**Exercise prompt**: Please write out the lines below without any change, starting from the first one and continuing up to and including the line that contains "coord(995,698)".
───── Given data
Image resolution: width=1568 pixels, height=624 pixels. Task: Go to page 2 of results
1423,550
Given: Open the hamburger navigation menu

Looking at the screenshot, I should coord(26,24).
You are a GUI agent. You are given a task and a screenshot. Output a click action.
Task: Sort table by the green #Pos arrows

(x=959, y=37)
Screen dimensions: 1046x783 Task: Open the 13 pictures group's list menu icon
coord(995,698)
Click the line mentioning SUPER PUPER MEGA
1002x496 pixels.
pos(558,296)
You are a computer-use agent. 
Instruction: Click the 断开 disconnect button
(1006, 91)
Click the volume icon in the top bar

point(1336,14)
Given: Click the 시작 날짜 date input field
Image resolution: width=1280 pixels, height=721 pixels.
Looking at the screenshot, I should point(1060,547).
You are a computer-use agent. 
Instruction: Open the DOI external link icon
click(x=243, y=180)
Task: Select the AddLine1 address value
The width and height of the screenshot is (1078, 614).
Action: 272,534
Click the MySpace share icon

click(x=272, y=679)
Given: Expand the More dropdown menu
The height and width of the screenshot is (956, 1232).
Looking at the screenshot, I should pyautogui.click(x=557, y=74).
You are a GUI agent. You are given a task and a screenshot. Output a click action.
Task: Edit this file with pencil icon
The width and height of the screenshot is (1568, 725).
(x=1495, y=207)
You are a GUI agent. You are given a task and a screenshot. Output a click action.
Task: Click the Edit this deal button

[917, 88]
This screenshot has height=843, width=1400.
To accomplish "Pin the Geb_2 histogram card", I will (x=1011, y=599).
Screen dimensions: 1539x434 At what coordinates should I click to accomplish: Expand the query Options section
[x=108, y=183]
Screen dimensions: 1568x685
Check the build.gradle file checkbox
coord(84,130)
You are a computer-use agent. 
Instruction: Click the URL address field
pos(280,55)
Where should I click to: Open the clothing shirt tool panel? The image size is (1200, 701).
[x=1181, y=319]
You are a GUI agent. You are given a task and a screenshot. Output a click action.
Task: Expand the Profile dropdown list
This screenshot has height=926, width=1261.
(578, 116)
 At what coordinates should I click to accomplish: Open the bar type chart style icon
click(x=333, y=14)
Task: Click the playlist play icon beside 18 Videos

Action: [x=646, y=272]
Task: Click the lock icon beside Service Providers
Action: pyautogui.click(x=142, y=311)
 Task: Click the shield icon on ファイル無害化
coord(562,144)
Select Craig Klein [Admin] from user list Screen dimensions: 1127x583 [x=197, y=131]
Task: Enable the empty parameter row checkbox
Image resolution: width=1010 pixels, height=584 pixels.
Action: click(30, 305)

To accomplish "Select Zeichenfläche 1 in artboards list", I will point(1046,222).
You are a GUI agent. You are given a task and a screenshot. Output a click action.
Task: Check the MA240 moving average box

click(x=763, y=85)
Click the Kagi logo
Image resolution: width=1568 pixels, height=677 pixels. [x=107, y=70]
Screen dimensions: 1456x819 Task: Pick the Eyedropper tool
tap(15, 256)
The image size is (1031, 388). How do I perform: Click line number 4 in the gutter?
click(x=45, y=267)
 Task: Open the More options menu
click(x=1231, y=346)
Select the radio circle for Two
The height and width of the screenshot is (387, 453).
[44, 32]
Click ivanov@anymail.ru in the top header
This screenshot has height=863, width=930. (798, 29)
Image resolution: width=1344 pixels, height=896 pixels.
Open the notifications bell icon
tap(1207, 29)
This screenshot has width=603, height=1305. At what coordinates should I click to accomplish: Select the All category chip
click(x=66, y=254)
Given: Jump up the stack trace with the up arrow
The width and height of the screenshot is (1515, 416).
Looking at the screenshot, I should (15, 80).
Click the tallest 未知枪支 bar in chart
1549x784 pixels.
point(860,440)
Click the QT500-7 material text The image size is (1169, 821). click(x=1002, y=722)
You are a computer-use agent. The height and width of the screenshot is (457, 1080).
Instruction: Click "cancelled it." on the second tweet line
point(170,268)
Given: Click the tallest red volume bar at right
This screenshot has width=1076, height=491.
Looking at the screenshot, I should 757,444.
──────────
**Written answer**:
Image resolution: width=1568 pixels, height=624 pixels. Task: Go to page 2 of results
1423,550
Given: Open the hamburger navigation menu

Looking at the screenshot, I should coord(26,24).
You are a GUI agent. You are given a task and a screenshot. Output a click action.
Task: Sort table by the green #Pos arrows

(x=959, y=37)
Screen dimensions: 1046x783 Task: Open the 13 pictures group's list menu icon
coord(995,698)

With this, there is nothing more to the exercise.